Gesundheit gilt als das höchste Gut – Fitness und Ernährung stehen ständig im Fokus der Öffentlichkeit und die Anhänger des „Quantified Self“ messen und dokumentieren jeden Laufweg, jede Kalorie und sogar die Qualität ihres Schlafs.

Sind wir also auf dem Weg zur Fitness-Gesellschaft?
Offenbar nicht, stellt der kürzlich veröffentlichte Trend-Report 2015 der Ford Motor Company fest.

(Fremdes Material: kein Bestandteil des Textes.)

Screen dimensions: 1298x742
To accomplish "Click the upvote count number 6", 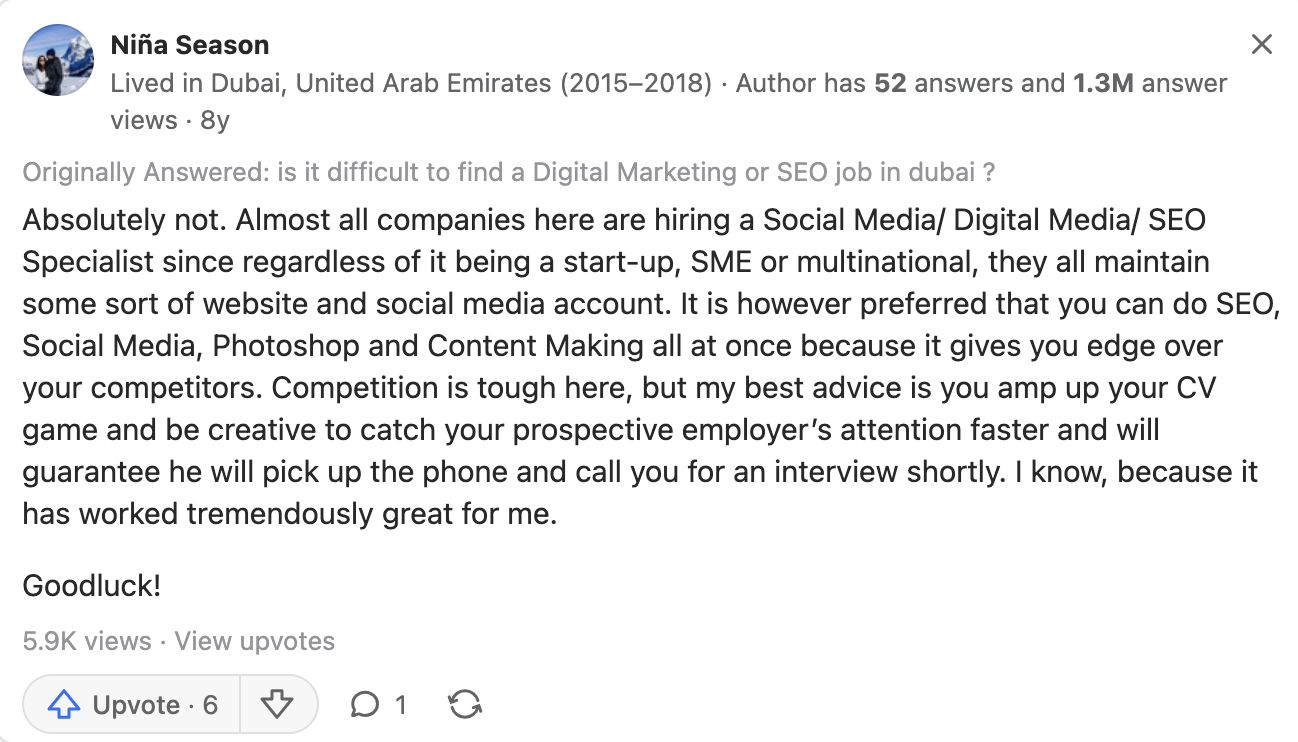I will point(210,705).
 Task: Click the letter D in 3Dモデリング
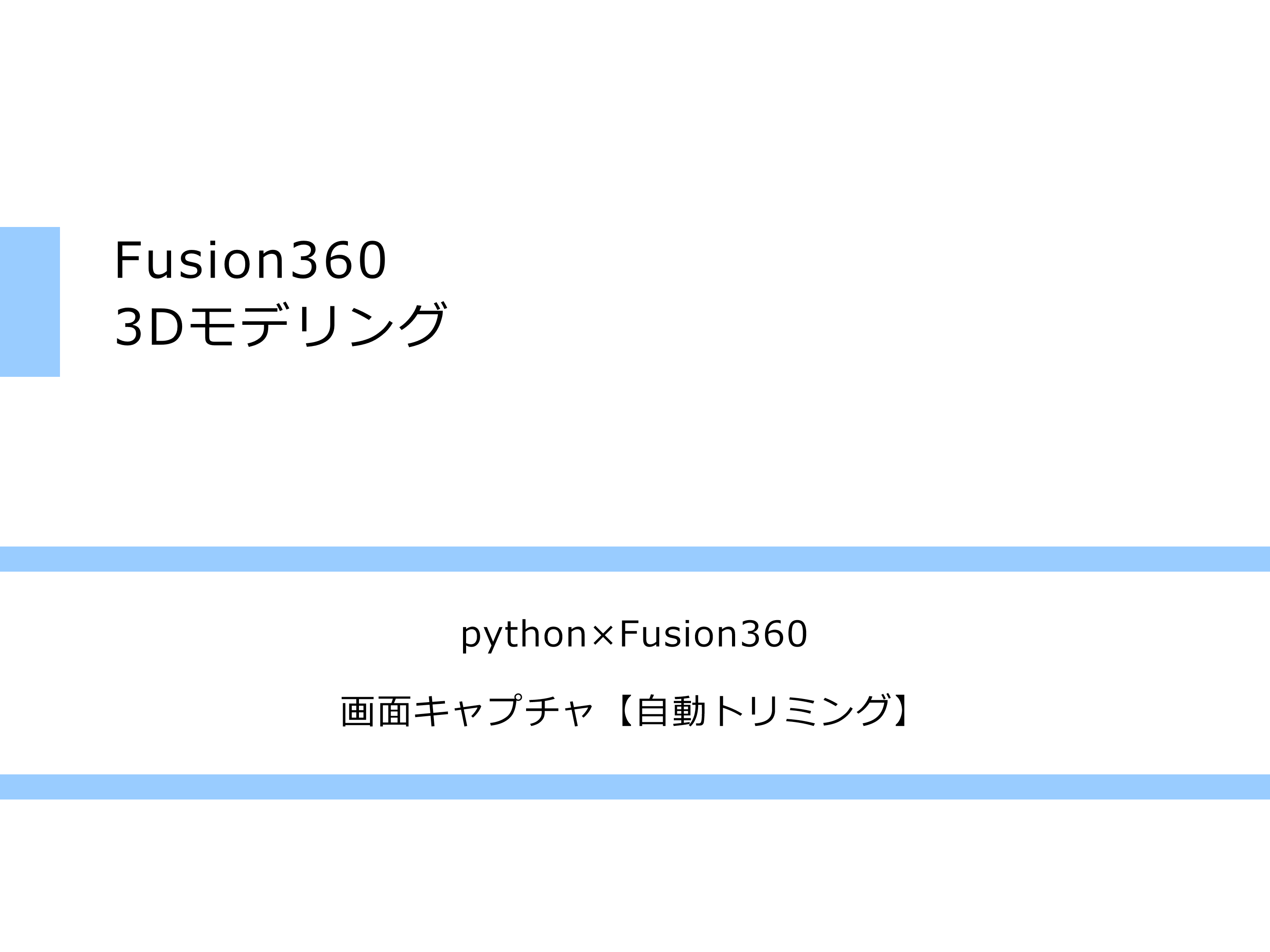coord(167,327)
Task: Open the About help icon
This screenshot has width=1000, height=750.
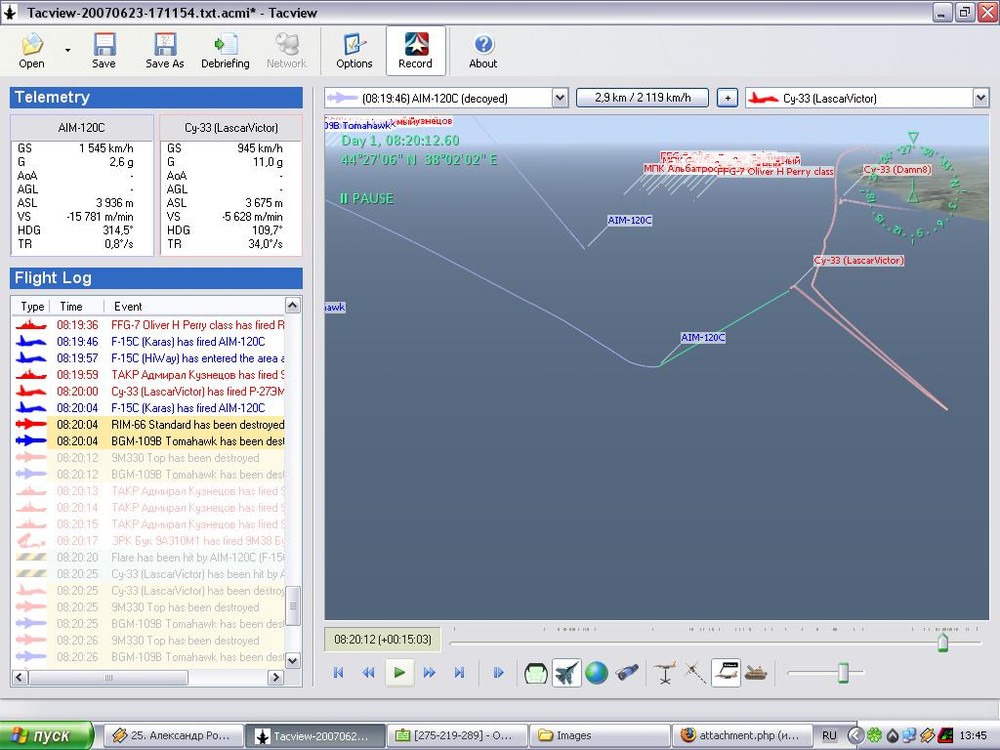Action: [x=483, y=51]
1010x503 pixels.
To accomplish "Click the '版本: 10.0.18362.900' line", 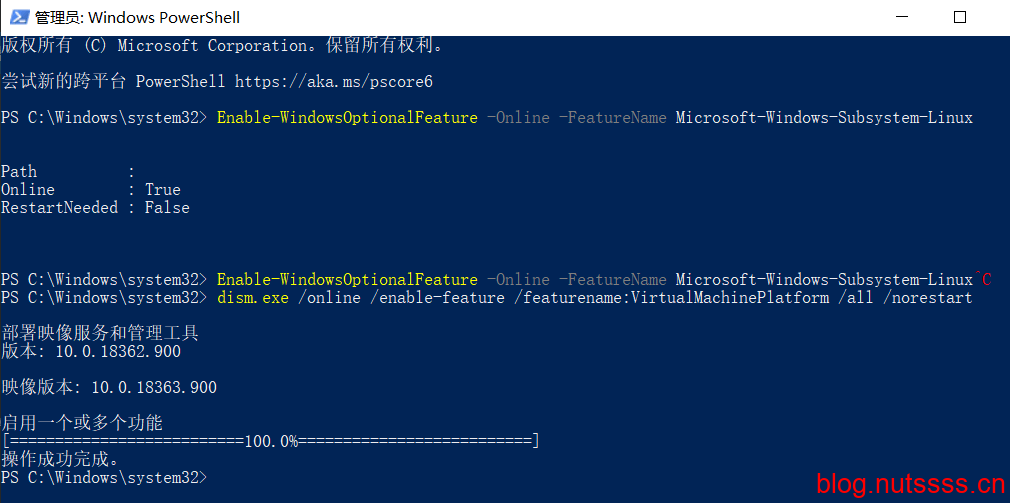I will (91, 352).
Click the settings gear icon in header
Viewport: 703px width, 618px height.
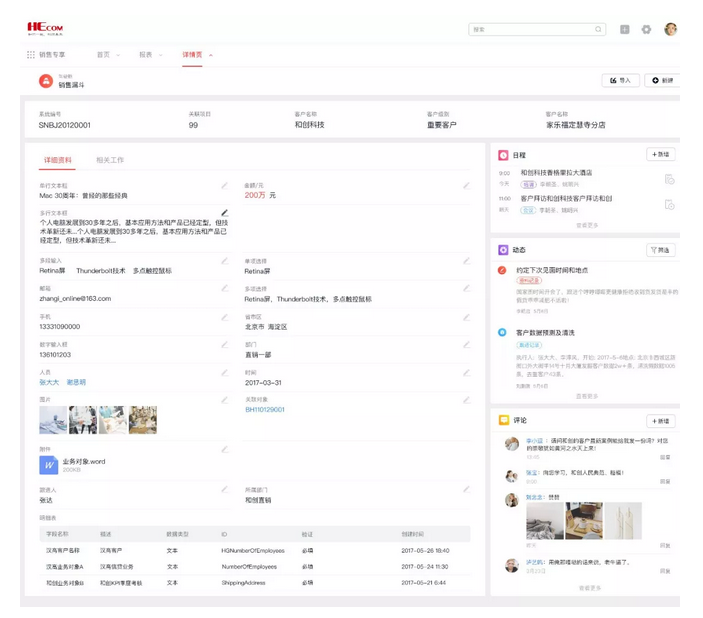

Denn trotz der gesteigerten Aufmerksamkeit für alles, was uns vermeintlich länger und besser leben lässt, steigt global die Zahl derer, die an Krankheiten sterben, die oft mit einem ungesunden Lebensstil in Verbindung stehen; beispielsweise Herzversagen, Schlaganfall und Krebs.

Spitz zusammengefasst stellen die Autoren des Berichts fest, die globale Bevölkerung werde weiterhin „dicker und kränker“. Vielleicht ist die andauernde Beschäftigung damit, was gut und gesund ist, sogar eher ein Hemmnis als eine Hilfe?
Zumindest in den USA sind 48% der Bevölkerung der Meinung, es sei einfacher, eine Steuererklärung zu machen, als sich gesund zu ernähren.